Society of Women Engineers
- Formation: May 27, 1950; 75 years ago
- Type: Engineering Society
- Headquarters: Chicago, Illinois
- Region served: International
- Website: swe.org

= Society of Women Engineers =

American educational and service organization

The Society of Women Engineers (SWE) is an international not-for-profit educational and service organization. Founded in 1950 and headquartered in the United States, the Society of Women Engineers is a major advocate for women in engineering and technology. SWE has over 47,000 members in nearly 100 professional sections, 300 collegiate sections, and 60 global affiliate groups throughout the world.

==Antecedents==
The SWE archives contain a series of letters from the Elsie Eaves Papers (bequeathed to the Society), which document the origins of the Society in the early 20th century. In 1919, a group of women at the University of Colorado helped establish a small community of women with an engineering or science background, called the American Society of Women Engineers and Architects. While this organization was only recognized within the campus community, it set the foundation for the development of the international Society of Women Engineers. This group included Lou Alta Melton, Hilda Counts, and Elsie Eaves. These women wrote letters to engineering schools across the nation asking for information on female engineering students and graduates. They received responses from 139 women throughout 23 universities. They also received many negative responses from schools that did not admit women into their engineering programs. From the University of North Carolina, Thorndike Saville, Associate Professor of Sanitary Engineering wrote: "I would state that we have not now, have never had, and do not expect to have in the near future, any women students registered in our engineering department." Some responses were generally supportive of women in engineering, but not of a separate society in particular. North Carolina State University's Dean Blake R Van Leer felt differently and encouraged future SWE president Katharine Stinson to be one of the first women to enroll and his daughter Maryly would later open a branch.

Many of the women contacted as a result of the inquiries wrote about their support for such an organization. Besides the Hazel Quick letter from Michigan, there was a reply from Alice Goff, expressing her support of the idea of a society for women in engineering and architecture: "Undoubtedly an organization of such a nature would be of great benefit to all members, especially to those just entering the profession." The women in Michigan organized a group in 1914 called the T-Square Society. Although it was not clear if this group was a business, honorary, or social organization, it was proposed as a safe space for women to collaborate and share their ideas comfortably.

WHAT TO DO:
Rewrite the Society of Women Engineers article starting with "Many of the" and going on through "their ideas comfortably.", substituting "association" for "organization".

PROVIDED MATERIAL:
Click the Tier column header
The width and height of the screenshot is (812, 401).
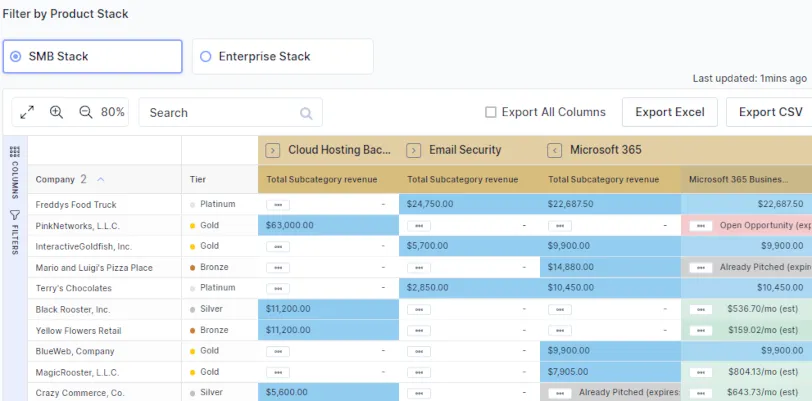click(x=197, y=179)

RESPONSE FOR THIS EXERCISE:
Many of the women contacted as a result of the inquiries wrote about their support for such an association. Besides the Hazel Quick letter from Michigan, there was a reply from Alice Goff, expressing her support of the idea of a society for women in engineering and architecture: "Undoubtedly an association of such a nature would be of great benefit to all members, especially to those just entering the profession." The women in Michigan organized a group in 1914 called the T-Square Society. Although it was not clear if this group was a business, honorary, or social association, it was proposed as a safe space for women to collaborate and share their ideas comfortably.